[ACTIVITY]: There is a line containing "September 2024 (33, 788)" in the entries below. Repeat that line and every line after it exactly, and nothing more.

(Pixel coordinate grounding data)

──────────

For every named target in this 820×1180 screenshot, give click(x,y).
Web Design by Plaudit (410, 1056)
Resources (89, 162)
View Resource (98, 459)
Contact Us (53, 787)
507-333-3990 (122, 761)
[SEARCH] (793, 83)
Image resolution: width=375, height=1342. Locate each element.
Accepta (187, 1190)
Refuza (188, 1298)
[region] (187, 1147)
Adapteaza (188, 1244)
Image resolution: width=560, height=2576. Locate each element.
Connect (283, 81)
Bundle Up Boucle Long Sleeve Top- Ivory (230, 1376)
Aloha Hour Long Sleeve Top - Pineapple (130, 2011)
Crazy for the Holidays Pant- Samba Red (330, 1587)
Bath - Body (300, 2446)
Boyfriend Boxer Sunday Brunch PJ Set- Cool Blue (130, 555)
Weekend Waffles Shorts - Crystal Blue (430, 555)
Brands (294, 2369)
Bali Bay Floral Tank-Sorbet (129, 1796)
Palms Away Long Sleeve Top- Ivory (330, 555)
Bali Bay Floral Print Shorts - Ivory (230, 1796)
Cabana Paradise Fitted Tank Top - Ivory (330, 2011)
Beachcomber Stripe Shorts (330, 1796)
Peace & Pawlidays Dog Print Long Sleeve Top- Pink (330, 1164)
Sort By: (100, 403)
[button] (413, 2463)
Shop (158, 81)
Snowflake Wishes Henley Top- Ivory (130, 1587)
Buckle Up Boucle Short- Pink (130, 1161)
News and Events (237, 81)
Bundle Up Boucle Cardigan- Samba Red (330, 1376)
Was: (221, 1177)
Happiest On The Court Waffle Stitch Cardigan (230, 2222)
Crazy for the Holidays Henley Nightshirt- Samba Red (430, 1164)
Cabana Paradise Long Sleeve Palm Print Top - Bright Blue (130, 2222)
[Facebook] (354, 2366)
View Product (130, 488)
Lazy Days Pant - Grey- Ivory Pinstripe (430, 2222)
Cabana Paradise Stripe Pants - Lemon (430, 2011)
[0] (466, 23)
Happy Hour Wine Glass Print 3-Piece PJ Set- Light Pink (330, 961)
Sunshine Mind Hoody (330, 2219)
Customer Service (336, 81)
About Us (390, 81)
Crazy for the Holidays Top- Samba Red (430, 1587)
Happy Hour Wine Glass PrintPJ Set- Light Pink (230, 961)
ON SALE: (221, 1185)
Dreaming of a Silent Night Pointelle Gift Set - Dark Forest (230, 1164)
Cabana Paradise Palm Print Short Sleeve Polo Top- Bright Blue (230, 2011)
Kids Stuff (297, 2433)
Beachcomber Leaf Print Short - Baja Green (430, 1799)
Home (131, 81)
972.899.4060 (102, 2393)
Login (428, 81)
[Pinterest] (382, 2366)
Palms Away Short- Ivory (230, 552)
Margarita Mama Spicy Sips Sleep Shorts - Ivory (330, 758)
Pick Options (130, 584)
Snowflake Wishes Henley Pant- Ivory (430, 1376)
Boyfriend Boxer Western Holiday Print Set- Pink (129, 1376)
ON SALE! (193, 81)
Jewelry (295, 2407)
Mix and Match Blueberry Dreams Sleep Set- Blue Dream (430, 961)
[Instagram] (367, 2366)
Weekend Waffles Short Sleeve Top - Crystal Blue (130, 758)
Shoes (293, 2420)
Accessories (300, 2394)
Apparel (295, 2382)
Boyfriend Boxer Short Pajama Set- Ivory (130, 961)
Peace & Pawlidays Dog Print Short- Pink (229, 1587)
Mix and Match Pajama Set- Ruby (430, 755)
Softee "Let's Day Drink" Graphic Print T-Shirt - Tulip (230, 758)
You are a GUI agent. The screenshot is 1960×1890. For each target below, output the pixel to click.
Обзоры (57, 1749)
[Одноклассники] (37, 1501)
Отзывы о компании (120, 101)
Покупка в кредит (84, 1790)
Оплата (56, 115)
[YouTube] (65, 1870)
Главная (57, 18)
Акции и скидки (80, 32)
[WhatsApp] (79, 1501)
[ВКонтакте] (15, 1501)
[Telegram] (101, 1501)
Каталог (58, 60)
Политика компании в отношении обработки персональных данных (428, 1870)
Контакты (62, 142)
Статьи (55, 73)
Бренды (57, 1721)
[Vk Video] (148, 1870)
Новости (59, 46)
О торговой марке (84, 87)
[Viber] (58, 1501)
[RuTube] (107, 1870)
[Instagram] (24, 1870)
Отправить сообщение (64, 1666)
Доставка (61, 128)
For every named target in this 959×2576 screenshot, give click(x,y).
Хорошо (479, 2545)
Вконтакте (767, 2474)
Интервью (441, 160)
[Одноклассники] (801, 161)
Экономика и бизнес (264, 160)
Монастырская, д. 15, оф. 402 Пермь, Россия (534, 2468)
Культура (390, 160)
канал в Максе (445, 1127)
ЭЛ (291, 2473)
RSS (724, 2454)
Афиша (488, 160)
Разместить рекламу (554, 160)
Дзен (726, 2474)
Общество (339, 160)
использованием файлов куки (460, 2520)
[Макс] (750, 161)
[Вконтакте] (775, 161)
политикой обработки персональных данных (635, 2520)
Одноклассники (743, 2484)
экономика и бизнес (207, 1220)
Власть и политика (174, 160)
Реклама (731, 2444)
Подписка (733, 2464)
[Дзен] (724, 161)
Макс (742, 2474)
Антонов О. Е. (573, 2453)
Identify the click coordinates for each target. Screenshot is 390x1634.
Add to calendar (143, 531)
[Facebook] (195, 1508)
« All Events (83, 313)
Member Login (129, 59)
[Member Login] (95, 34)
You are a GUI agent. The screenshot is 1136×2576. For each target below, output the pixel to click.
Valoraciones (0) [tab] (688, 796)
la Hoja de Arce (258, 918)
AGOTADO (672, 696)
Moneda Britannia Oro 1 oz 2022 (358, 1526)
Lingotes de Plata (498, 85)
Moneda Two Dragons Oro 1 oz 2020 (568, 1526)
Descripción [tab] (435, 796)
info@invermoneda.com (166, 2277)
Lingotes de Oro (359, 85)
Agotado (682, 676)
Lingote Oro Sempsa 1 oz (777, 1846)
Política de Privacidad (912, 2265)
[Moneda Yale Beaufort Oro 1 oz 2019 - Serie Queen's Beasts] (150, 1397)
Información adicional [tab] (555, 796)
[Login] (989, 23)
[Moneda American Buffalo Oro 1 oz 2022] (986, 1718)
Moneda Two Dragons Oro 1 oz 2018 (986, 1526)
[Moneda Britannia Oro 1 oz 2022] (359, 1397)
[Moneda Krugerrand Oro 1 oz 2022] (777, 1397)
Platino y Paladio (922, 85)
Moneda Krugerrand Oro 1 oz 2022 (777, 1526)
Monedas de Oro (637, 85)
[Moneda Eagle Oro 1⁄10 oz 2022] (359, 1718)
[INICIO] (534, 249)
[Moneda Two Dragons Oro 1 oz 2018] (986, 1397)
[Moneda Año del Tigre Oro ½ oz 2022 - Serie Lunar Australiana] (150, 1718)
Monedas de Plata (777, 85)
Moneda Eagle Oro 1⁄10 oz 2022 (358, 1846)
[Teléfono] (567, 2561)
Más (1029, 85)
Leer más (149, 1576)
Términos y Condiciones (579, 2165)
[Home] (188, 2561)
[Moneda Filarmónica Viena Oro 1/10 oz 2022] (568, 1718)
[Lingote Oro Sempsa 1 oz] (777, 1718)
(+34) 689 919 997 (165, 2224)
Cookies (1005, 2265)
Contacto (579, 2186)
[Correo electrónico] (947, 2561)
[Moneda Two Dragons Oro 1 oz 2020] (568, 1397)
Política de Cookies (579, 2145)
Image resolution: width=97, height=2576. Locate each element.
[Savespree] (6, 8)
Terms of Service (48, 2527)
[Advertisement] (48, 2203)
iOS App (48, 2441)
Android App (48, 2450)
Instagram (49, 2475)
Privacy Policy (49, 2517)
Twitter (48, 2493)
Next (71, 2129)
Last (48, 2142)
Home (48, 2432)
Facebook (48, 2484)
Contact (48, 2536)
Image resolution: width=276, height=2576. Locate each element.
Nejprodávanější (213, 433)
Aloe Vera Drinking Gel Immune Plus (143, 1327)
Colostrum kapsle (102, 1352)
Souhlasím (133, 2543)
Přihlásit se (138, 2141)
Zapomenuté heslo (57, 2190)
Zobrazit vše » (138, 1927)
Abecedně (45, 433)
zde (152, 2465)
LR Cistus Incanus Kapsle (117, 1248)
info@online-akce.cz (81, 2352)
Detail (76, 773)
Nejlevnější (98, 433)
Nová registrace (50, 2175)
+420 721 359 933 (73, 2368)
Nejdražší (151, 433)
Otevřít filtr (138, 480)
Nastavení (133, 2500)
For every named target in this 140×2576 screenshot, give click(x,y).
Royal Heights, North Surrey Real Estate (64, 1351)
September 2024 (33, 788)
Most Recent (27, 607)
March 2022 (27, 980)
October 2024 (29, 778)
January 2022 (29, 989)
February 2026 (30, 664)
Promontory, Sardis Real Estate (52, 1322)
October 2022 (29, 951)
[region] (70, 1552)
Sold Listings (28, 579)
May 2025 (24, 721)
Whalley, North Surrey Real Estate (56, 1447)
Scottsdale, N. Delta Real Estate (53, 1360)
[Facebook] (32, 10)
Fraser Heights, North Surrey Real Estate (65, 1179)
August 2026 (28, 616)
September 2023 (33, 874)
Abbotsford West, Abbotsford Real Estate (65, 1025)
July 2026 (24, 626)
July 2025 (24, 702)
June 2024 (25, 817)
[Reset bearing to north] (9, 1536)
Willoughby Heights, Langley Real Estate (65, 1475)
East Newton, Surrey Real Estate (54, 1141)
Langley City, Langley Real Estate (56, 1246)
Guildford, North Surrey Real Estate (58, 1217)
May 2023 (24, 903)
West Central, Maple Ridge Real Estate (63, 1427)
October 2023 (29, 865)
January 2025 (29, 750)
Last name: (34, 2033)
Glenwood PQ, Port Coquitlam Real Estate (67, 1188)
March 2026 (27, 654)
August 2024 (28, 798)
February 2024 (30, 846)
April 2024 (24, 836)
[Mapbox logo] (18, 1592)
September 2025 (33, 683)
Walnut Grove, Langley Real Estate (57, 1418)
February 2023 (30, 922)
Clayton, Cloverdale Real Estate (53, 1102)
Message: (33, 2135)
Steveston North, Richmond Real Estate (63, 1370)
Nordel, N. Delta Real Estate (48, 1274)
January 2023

──────────

[RESULT FOR THIS TASK]:
September 2024 (33, 788)
Most Recent (27, 607)
March 2022 (27, 980)
October 2024 (29, 778)
January 2022 (29, 989)
February 2026 (30, 664)
Promontory, Sardis Real Estate (52, 1322)
October 2022 (29, 951)
[region] (70, 1552)
Sold Listings (28, 579)
May 2025 (24, 721)
Whalley, North Surrey Real Estate (56, 1447)
Scottsdale, N. Delta Real Estate (53, 1360)
[Facebook] (32, 10)
Fraser Heights, North Surrey Real Estate (65, 1179)
August 2026 (28, 616)
September 2023 (33, 874)
Abbotsford West, Abbotsford Real Estate (65, 1025)
July 2026 (24, 626)
July 2025 (24, 702)
June 2024 (25, 817)
[Reset bearing to north] (9, 1536)
Willoughby Heights, Langley Real Estate (65, 1475)
East Newton, Surrey Real Estate (54, 1141)
Langley City, Langley Real Estate (56, 1246)
Guildford, North Surrey Real Estate (58, 1217)
May 2023 (24, 903)
West Central, Maple Ridge Real Estate (63, 1427)
October 2023 (29, 865)
January 2025 (29, 750)
Last name: (34, 2033)
Glenwood PQ, Port Coquitlam Real Estate (67, 1188)
March 2026 (27, 654)
August 2024 (28, 798)
February 2024 (30, 846)
April 2024 (24, 836)
[Mapbox logo] (18, 1592)
September 2025 (33, 683)
Walnut Grove, Langley Real Estate (57, 1418)
February 2023 (30, 922)
Clayton, Cloverdale Real Estate (53, 1102)
Message: (33, 2135)
Steveston North, Richmond Real Estate (63, 1370)
Nordel, N. Delta Real Estate (48, 1274)
January 2023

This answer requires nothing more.